Do you ever have those days when you want to save the world? You want to yank fried food out of everyone's hands and tell them how it is so bad for them. The problem for me is that I want to eat it once I have saved them from it. Seriously, I feel so reflective today. I really haven't figured out what I want to do with life. I have a good job and make good money, but am I happy? Ehhh. I like the thought of teaching. Reading, PE? That is so weird since I literally HATED, DESPISED PE as a child/teenager.
I would still never make the students do gymnastics. Those made me cry. I can't do a damned cartwheel, so leave me the f alone. The teachers never understood that. They embarrass you in every way possible. Maybe I want to do it so badly to be one that can make a difference.

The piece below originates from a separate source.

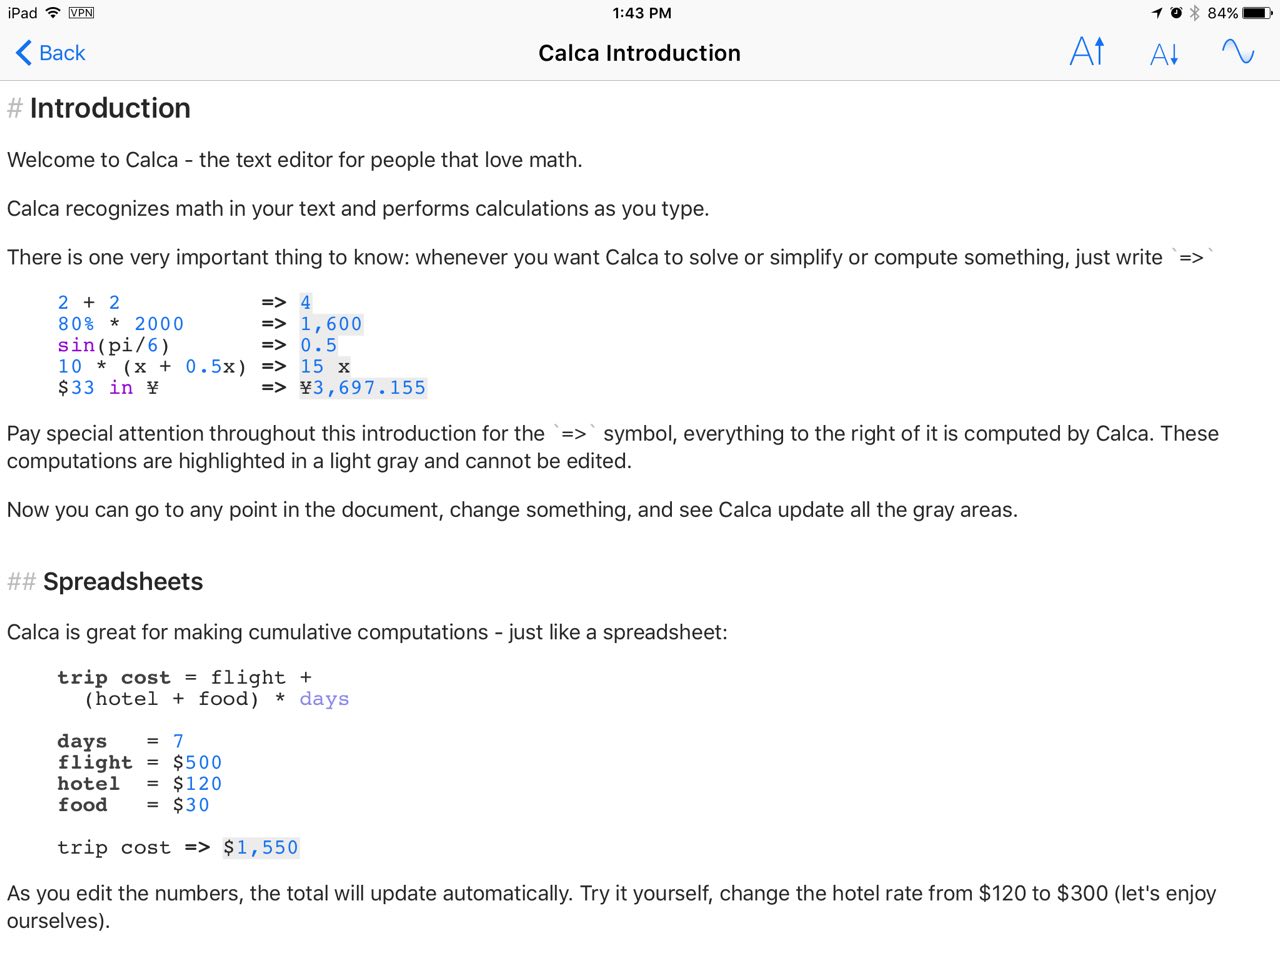Go Back to the previous screen

click(x=51, y=53)
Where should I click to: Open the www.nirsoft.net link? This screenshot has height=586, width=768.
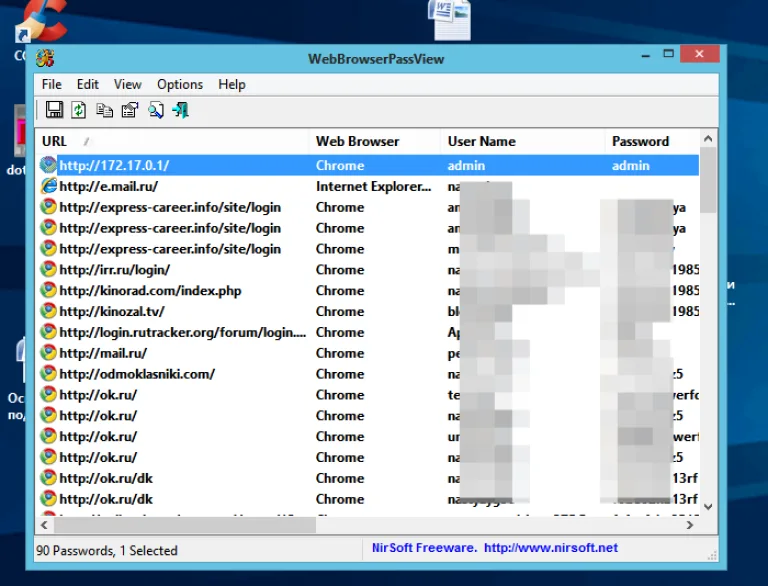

On the bright side of things, I'm down for my weigh in this week. Hooray. Happy dance. Whooooo HOOOOOO. 193.4. Now, I shouldn't be so happy since I already lost this weight once, but it is closer to my short term goal of 189 by Halloween, which at this point is so totally doable! DUH. 189 has been my lowest ever, but I set a goal on Chubby Chick's Christmas Challenge of 175 by Christmas and that goal scares the living shit out of me. I don't know if I can do it, but I'm going to try hard.
Last ramble for the day. I had the best run I've had in a long time last night. I did a 5K on the treadmill in just under 34:00, which is good time for my slow butt. I sweat like crazy. It felt good because I wasn't sure if I could still run that far (I totally would slack on running everyday for the rest of my life, but it is so good for me). Hope everyone else is doing grand!